As a proud graduate of Teachers College Columbia University, I’m surprised and outraged by the recent hate crime on campus. As the media have been reporting, someone placed a noose on the office door of an African American faculty member. CNN has been covering the story all day, and local New York City media, including the Columbia Spectator, covered the student protest held in response to the incident.
As a graduate, I feel confident that the school community will rally in support of the targeted professor. However, I recall incidents of racial bias at Columbia as far back as the 1980s, when I was an undergraduate at Sarah Lawrence College, and we members of Harambe, the SLC Black students organization, traveled to Columbia to protest on-campus bias and express our solidarity with other students of color.

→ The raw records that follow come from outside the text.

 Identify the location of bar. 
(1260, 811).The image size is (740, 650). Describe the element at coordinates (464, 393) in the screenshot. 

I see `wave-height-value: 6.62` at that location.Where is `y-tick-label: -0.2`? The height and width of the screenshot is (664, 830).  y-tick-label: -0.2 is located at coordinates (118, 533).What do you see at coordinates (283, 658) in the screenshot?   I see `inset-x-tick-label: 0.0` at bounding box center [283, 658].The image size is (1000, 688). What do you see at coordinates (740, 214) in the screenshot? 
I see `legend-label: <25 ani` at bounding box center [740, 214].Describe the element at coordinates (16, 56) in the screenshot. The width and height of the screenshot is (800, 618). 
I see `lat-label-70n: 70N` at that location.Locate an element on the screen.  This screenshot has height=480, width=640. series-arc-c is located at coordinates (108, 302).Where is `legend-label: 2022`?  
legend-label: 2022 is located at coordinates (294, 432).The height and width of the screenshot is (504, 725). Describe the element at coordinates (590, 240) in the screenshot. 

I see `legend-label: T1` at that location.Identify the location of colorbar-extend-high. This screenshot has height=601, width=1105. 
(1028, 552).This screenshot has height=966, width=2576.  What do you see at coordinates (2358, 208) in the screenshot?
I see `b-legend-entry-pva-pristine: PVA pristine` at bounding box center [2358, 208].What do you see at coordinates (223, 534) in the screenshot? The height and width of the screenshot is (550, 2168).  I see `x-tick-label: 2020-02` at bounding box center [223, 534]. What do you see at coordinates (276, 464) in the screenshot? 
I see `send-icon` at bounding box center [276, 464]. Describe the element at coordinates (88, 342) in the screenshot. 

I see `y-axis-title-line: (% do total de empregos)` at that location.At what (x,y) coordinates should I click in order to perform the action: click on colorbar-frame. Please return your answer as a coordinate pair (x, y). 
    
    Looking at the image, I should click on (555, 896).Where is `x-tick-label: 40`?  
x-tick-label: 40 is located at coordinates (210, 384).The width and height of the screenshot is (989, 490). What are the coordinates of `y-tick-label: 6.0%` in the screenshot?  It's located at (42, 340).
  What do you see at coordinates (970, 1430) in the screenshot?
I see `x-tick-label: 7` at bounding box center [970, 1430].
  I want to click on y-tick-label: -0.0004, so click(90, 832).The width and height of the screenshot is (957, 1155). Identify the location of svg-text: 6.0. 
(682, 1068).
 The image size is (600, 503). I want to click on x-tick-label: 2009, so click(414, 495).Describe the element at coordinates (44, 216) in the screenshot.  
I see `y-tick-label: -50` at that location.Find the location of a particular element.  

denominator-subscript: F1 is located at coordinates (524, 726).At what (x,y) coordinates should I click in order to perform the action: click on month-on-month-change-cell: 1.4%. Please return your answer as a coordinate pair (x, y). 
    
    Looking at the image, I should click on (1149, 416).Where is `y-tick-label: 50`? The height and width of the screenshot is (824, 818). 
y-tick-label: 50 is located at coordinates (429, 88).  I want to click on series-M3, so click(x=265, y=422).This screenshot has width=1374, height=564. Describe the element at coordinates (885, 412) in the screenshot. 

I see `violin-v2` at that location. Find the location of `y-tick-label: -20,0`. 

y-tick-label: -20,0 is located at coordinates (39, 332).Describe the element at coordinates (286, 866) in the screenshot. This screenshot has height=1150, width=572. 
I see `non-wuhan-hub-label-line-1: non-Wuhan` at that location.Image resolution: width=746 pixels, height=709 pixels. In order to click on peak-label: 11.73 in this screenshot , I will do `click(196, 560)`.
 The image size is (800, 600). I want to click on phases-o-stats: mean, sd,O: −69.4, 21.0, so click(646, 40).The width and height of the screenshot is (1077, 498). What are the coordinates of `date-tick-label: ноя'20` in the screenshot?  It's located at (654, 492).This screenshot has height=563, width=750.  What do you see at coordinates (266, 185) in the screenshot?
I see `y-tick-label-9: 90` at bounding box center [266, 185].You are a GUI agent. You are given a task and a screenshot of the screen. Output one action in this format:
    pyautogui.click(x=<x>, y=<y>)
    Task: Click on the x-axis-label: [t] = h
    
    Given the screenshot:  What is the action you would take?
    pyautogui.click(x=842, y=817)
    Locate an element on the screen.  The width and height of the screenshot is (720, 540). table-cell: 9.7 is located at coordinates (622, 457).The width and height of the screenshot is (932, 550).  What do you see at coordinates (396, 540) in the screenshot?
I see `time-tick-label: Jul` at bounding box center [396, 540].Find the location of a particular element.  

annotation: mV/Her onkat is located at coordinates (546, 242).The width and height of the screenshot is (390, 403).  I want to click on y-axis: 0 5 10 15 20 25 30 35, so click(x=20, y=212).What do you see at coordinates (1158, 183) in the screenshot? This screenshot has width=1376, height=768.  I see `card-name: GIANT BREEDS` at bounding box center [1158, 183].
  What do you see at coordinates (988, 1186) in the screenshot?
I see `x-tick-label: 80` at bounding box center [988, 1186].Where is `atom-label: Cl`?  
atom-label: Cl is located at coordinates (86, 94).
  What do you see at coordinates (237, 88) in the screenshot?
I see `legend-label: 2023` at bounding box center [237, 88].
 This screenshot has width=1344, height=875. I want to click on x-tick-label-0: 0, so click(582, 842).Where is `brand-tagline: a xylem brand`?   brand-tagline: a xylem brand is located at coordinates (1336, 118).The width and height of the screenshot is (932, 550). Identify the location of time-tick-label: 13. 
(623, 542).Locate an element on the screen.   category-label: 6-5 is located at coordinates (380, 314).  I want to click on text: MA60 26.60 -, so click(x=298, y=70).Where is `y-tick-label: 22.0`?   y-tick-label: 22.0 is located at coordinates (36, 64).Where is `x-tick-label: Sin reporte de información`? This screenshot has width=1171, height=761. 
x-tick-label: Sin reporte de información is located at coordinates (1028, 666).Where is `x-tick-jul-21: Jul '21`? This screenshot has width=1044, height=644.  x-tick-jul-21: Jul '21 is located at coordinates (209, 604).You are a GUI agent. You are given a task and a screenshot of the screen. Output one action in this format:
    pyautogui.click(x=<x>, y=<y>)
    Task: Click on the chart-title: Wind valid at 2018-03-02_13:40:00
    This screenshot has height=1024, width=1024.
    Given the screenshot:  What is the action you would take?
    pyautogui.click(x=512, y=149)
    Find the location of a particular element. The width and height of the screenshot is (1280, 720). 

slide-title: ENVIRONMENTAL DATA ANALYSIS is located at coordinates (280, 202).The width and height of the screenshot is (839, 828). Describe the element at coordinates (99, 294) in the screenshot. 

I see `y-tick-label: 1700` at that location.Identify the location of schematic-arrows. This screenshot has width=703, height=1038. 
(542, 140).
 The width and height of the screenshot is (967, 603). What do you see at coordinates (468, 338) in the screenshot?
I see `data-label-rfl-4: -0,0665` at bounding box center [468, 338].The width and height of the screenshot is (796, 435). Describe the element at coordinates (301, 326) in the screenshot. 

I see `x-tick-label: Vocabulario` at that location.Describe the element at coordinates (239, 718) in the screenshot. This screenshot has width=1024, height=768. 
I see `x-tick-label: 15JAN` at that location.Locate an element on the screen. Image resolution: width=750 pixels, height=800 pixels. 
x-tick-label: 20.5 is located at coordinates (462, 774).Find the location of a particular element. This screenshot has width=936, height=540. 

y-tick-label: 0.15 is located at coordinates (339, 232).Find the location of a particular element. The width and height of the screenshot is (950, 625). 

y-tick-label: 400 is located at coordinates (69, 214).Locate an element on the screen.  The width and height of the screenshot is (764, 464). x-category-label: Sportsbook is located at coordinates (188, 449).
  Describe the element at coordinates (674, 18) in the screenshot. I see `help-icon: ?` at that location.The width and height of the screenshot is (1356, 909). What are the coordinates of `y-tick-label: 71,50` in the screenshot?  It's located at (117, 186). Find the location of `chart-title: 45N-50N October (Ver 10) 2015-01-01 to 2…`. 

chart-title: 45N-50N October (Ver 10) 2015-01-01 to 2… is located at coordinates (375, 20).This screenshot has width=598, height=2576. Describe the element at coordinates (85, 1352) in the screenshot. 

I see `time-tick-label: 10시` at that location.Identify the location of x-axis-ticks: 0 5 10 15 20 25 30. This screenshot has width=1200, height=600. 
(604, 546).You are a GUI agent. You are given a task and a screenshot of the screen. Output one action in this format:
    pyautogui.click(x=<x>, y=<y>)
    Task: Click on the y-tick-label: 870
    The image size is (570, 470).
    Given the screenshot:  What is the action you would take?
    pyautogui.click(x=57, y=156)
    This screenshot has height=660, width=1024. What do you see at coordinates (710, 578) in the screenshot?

It’s always disheartening when these incidents occur, but especially when they happen on college campuses, as was the case at the University of Maryland several weeks ago (see my earlier blog). In a free and open society, undergraduate and graduate students, especially, should engage in public discourse. We must claim a culture of open expression here in the US if we want these hateful expressions of suppressed anger to cease. That means, we have to allow the issue or idea that makes our blood boil to be openly discussed – and challenged. As difficult as it may be sometimes, free and open discourse is the only way to sustain a civil society. It is, in fact, our duty, as citizens in a participatory democracy, to encourage open debate.
This focus on free and open discourse might seem like a digression from the primary issue at hand – the expression of hate, specifically racism against African Americans – that continues to plague this country. (400 years? As I asked in my first Jena 6 blog, what time is it?)
I believe, however, that American free speech requires a basic level of training. Folk need to be schooled in appropriate forms of expression, like a rally or teach-in or blog entry, and to know their history enough to distinguish these acts of free speech from criminal acts of bias, like hanging a noose.